Step 4: ER Diagram Overview
Scroll or pinch to zoom · drag to pan · double-click to zoom inStep 5: Example Queries
1. Upcoming Events in the Next 30 Days
SELECT
e.event_id,
e.title,
e.start_time,
v.name AS venue_name,
v.city,
op.organization_name AS organizer,
c.name AS category
FROM events e
JOIN organizer_profiles op ON e.organizer_id = op.organizer_id
JOIN venues v ON e.venue_id = v.venue_id
LEFT JOIN categories c ON e.category_id = c.category_id
WHERE e.status = 'PUBLISHED'
AND e.start_time BETWEEN NOW() AND NOW() + INTERVAL '30 days'
ORDER BY e.start_time;
DBA Tip: A composite index on
(status, start_time)lets PostgreSQL filter by status (low cardinality) first and then scan the time range without a full table scan — worth adding for large event tables.
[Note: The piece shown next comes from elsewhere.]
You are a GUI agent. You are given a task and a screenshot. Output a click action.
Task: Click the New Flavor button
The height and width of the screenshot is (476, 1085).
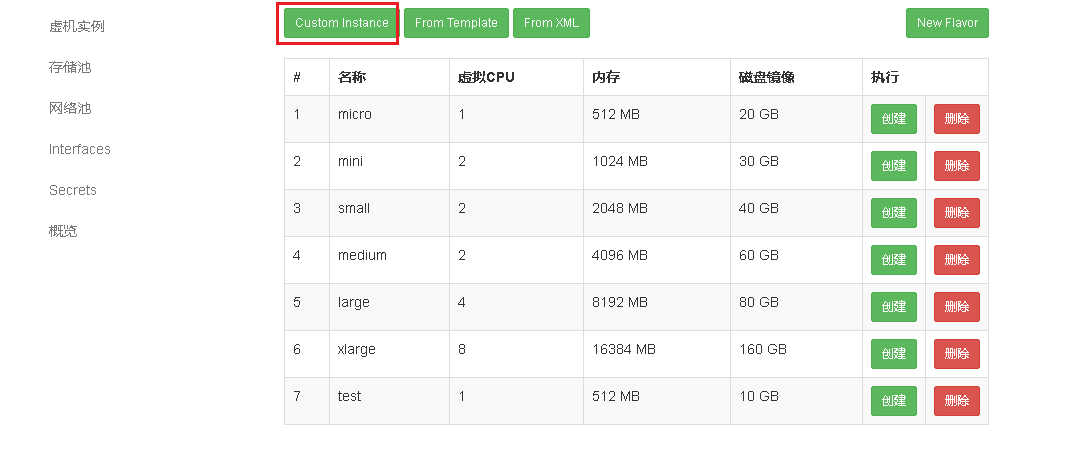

2. Ticket Sales and Capacity Utilisation per Event
Show how sold-out each event is across all ticket types:
SELECT
e.title,
e.start_time,
SUM(tt.quantity_total) AS total_capacity,
SUM(tt.quantity_sold) AS total_sold,
ROUND(
100.0 * SUM(tt.quantity_sold) / NULLIF(SUM(tt.quantity_total), 0),
1
) AS sold_pct
FROM events e
JOIN ticket_types tt ON e.event_id = tt.event_id
WHERE e.status IN ('PUBLISHED','COMPLETED')
GROUP BY e.event_id, e.title, e.start_time
ORDER BY sold_pct DESC;
3. Revenue by Event and Ticket Class
Break revenue down by each ticket class using completed payments only:
SELECT
e.title AS event_name,
tt.name AS ticket_class,
COUNT(t.ticket_id) AS tickets_sold,
tt.price AS unit_price,
SUM(p.amount) AS gross_revenue
FROM tickets t
JOIN ticket_types tt ON t.ticket_type_id = tt.ticket_type_id
JOIN events e ON tt.event_id = e.event_id
JOIN payments p ON t.ticket_id = p.ticket_id
WHERE t.status IN ('ACTIVE','USED')
AND p.payment_status = 'COMPLETED'
GROUP BY e.title, tt.name, tt.price
ORDER BY e.title, gross_revenue DESC;
4. Most Popular Categories by Check-In Count
SELECT
c.name AS category_name,
COUNT(DISTINCT e.event_id) AS total_events,
COUNT(a.attendee_id) AS total_check_ins
FROM categories c
JOIN events e ON c.category_id = e.category_id
LEFT JOIN attendees a ON e.event_id = a.event_id
GROUP BY c.name
ORDER BY total_check_ins DESC;
5. Top-Rated Events with Review Breakdown
SELECT
e.title AS event_name,
e.start_time::DATE AS event_date,
ROUND(AVG(r.rating), 2) AS avg_rating,
COUNT(r.review_id) AS total_reviews,
COUNT(CASE WHEN r.rating = 5 THEN 1 END) AS five_star,
COUNT(CASE WHEN r.rating <= 2 THEN 1 END) AS low_ratings
FROM reviews r
JOIN events e ON r.event_id = e.event_id
GROUP BY e.event_id, e.title, e.start_time
HAVING COUNT(r.review_id) >= 5
ORDER BY avg_rating DESC
LIMIT 10;
Extending the Schema
| Feature | Approach |
|---|---|
| QR code validation | Sign a JWT at purchase and store in tickets.qr_code; validate on scan and UPDATE tickets SET status = 'USED' in a single transaction |
| Discount codes | discount_codes (type, value, usage limit, expiry) + ticket_discounts junction; apply at checkout and store the final amount on payments |
| Reserved seating | seats table per venue with row and number; ticket_seats assigns a seat at purchase with a UNIQUE constraint |
| Waitlist | waitlist rows with a position counter; auto-promote the top-position entry when a ticket is cancelled |
| Group bookings | booking_groups header record; individual tickets share a group_id FK |
| Multi-day events | event_sessions child table for separate day/time slots under one parent event |
Summary
We've designed a complete event ticketing schema in PostgreSQL — 10 normalised tables, targeted indexes, and a set of queries covering the full event lifecycle from discovery and ticket purchase through check-in and post-event review.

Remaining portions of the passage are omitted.